Records shown:
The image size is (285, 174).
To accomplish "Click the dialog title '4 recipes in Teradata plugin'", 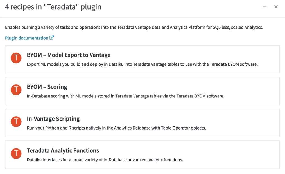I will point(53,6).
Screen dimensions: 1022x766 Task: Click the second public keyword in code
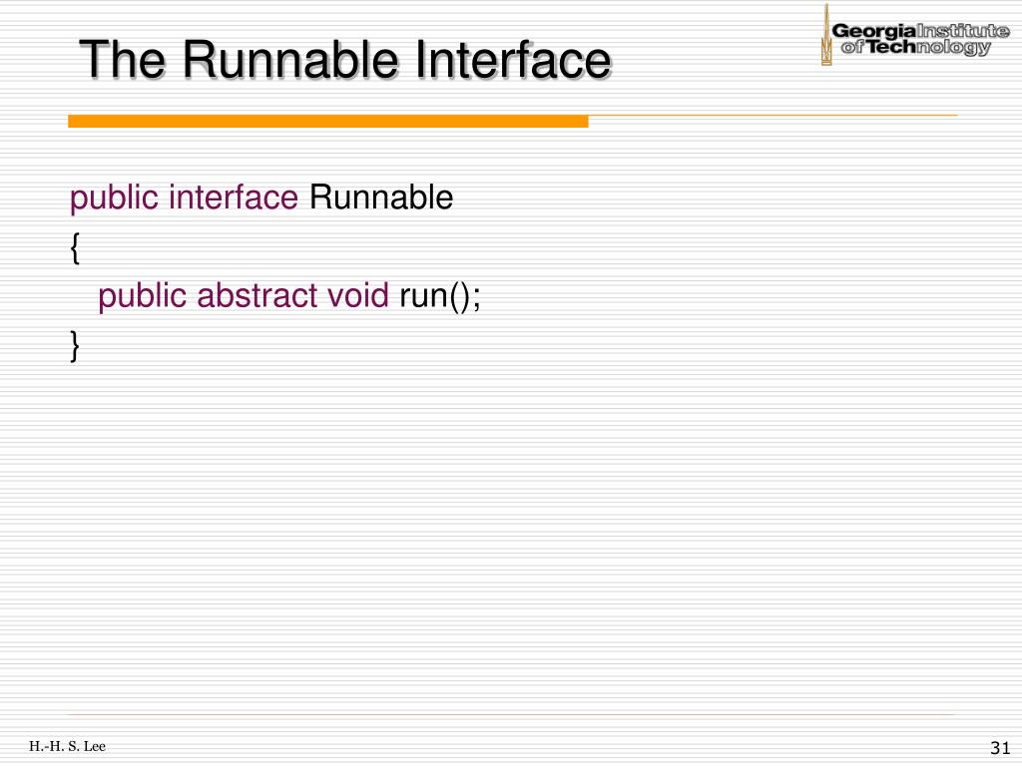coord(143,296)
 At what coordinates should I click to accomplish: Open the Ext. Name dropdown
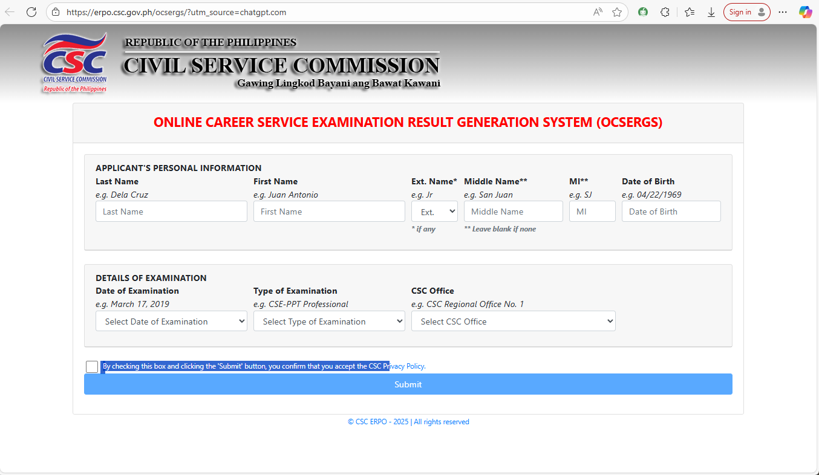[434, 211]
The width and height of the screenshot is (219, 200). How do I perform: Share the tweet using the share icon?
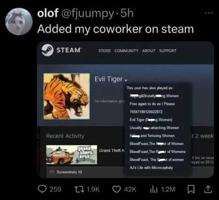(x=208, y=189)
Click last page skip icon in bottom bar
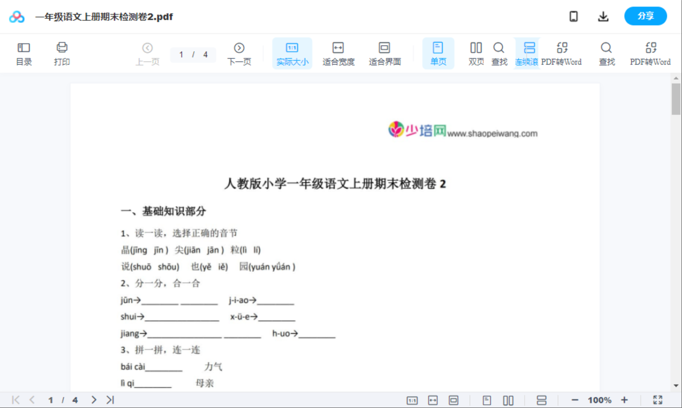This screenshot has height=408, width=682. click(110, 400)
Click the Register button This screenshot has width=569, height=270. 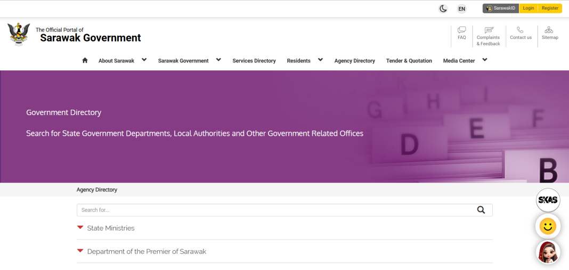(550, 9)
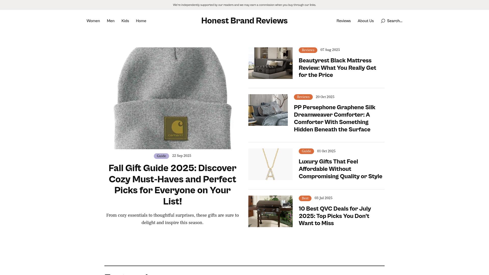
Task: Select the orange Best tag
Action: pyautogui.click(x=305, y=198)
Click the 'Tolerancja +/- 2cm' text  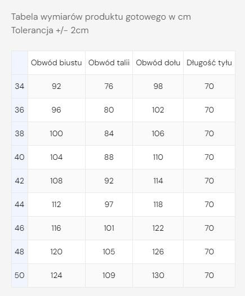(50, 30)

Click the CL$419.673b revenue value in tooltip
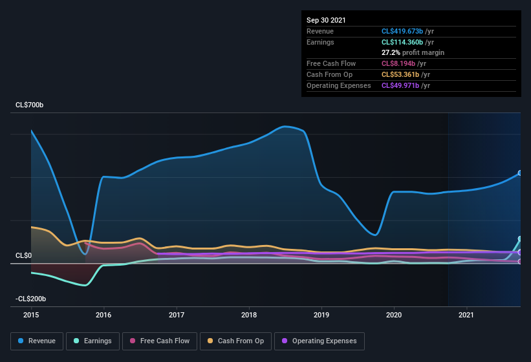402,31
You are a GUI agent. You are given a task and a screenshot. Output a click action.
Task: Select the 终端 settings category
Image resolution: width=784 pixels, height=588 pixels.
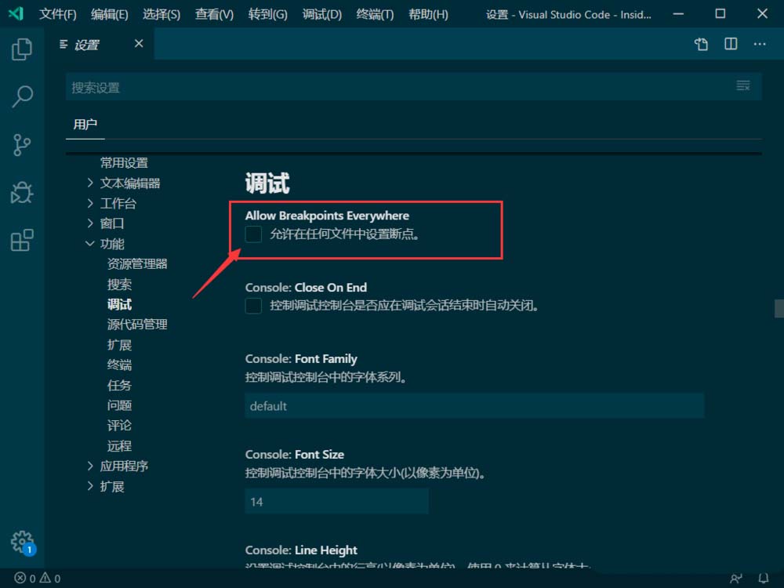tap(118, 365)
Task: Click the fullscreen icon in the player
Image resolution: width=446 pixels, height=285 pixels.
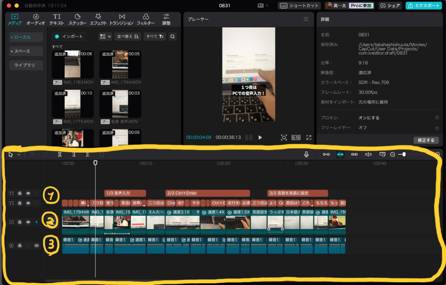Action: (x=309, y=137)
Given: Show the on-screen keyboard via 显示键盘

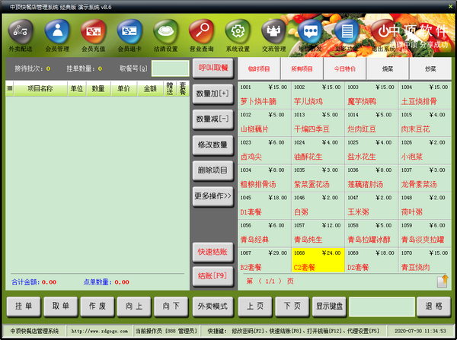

What you are asked to do:
Starting with the line above that contains "Task: Click the fullscreen icon in the player" and going through the last line, give each line as a string in a JSON list. Skip blank lines and leave the pictures out.

The result:
[
  "Task: Click the fullscreen icon in the player",
  "Image resolution: width=446 pixels, height=285 pixels.",
  "Action: (x=309, y=137)",
  "Given: Show the on-screen keyboard via 显示键盘"
]